Problem statement:
Return each line of the material below that contains the string "coordinates".

Extracted material:
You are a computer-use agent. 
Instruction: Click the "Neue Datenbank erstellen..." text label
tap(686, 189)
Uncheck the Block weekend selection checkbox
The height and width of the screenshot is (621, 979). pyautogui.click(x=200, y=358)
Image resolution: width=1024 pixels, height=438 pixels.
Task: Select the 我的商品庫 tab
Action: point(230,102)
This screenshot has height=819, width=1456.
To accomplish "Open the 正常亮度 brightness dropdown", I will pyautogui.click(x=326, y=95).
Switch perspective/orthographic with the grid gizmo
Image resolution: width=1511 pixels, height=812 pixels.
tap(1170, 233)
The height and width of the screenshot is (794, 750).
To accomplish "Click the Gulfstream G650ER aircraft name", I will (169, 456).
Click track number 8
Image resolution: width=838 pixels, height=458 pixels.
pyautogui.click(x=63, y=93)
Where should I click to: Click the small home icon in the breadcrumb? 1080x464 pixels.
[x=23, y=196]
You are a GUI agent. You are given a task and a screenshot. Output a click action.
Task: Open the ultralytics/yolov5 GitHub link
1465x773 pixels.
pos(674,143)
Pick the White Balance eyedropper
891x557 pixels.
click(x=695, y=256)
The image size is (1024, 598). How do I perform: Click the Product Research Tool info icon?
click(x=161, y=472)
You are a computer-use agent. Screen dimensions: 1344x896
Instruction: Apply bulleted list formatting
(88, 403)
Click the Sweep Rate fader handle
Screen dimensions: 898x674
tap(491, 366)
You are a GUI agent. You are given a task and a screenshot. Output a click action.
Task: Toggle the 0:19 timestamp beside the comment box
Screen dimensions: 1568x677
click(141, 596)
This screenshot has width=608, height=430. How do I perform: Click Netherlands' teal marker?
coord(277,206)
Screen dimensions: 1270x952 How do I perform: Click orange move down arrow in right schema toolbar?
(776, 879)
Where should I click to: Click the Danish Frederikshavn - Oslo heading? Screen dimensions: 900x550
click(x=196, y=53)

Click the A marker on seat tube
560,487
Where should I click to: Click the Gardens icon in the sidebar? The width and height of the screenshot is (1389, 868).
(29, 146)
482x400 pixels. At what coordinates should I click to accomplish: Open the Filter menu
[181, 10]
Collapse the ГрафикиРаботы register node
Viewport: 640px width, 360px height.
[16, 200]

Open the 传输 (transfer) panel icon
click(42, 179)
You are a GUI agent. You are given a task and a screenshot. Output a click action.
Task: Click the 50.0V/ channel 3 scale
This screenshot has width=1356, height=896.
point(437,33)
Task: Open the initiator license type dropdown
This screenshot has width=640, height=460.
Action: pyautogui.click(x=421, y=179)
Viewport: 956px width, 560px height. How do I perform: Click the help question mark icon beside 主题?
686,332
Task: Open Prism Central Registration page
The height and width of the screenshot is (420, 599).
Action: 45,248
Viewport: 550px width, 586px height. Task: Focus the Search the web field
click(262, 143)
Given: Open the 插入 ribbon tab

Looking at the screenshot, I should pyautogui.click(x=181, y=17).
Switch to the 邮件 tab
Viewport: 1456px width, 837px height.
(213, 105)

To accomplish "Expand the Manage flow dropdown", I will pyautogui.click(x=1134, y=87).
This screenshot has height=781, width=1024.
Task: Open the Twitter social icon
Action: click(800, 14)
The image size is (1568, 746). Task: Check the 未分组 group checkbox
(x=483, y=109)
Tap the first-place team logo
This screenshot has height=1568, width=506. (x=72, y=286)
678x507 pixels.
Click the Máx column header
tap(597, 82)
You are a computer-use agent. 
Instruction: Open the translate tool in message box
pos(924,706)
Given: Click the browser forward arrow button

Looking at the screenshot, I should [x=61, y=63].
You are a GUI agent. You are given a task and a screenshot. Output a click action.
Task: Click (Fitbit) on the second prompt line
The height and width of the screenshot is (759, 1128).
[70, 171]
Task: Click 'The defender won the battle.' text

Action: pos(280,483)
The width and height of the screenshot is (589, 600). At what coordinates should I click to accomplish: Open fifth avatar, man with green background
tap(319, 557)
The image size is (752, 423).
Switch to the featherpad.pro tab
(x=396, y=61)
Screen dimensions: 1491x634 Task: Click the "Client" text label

Exercise response:
482x400 pixels. At what coordinates should I click to accomplish: Open the Filter menu
The width and height of the screenshot is (589, 600). At what coordinates should I click to accomplish: Open fifth avatar, man with green background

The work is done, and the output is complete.